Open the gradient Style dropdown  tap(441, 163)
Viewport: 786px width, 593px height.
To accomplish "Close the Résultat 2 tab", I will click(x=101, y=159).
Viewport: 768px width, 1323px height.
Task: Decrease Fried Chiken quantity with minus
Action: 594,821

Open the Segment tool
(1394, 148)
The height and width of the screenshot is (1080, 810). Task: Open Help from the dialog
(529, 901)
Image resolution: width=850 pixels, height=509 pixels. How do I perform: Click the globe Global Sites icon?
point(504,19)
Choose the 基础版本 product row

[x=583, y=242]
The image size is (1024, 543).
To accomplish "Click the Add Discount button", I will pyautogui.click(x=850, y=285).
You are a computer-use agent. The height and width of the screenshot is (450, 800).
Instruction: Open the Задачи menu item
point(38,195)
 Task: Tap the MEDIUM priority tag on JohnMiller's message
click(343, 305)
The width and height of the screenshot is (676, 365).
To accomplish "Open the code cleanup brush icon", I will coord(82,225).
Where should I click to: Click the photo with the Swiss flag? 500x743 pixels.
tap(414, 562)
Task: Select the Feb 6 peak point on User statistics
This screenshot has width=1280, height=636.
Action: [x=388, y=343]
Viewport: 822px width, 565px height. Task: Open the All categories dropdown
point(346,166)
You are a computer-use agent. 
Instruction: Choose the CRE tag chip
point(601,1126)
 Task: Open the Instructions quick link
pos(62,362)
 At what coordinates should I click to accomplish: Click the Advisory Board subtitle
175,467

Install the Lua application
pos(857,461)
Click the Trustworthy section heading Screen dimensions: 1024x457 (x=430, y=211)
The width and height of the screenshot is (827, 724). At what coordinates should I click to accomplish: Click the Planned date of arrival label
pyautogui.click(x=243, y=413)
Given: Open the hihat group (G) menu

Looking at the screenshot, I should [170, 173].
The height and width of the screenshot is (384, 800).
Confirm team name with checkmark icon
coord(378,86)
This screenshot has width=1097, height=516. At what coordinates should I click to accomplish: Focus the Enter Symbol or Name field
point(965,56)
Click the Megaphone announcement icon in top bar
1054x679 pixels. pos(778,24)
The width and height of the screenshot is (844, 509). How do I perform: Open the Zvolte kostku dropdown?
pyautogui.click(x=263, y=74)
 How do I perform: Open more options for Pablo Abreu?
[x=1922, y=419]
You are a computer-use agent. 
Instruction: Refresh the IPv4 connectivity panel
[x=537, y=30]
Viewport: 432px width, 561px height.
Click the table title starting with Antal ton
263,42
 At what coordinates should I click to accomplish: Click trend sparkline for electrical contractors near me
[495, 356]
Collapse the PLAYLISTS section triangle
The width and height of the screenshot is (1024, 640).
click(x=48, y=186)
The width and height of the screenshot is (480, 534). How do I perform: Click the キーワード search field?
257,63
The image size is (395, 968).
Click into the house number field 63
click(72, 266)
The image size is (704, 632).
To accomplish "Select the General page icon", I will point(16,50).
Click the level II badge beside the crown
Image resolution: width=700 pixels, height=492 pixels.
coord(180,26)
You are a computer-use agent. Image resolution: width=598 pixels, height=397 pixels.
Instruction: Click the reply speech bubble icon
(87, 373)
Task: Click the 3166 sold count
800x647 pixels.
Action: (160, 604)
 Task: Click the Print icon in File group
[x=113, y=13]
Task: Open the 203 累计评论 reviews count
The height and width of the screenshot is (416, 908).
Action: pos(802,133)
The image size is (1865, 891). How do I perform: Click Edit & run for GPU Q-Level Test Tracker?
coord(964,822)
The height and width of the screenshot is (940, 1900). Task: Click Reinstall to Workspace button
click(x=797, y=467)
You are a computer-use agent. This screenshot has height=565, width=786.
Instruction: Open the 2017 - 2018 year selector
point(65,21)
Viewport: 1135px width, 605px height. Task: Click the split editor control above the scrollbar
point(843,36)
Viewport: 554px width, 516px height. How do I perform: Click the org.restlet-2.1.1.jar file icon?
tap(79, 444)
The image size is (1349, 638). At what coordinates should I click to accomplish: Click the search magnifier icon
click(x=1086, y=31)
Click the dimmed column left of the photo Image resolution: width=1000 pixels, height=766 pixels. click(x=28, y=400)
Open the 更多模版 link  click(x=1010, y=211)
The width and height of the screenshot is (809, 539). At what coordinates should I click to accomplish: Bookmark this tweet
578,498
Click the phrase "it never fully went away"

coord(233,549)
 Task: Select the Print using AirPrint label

§ **Brief**: Scan the material above. Copy each line that holds the word "computer".

§ **Task answer**:
You are a computer-use agent. The height and width of the screenshot is (450, 800).
You are a computer-use agent. 
You are a computer-use agent. 
You are a computer-use agent. Image resolution: width=598 pixels, height=397 pixels.
You are a computer-use agent. This screenshot has height=565, width=786.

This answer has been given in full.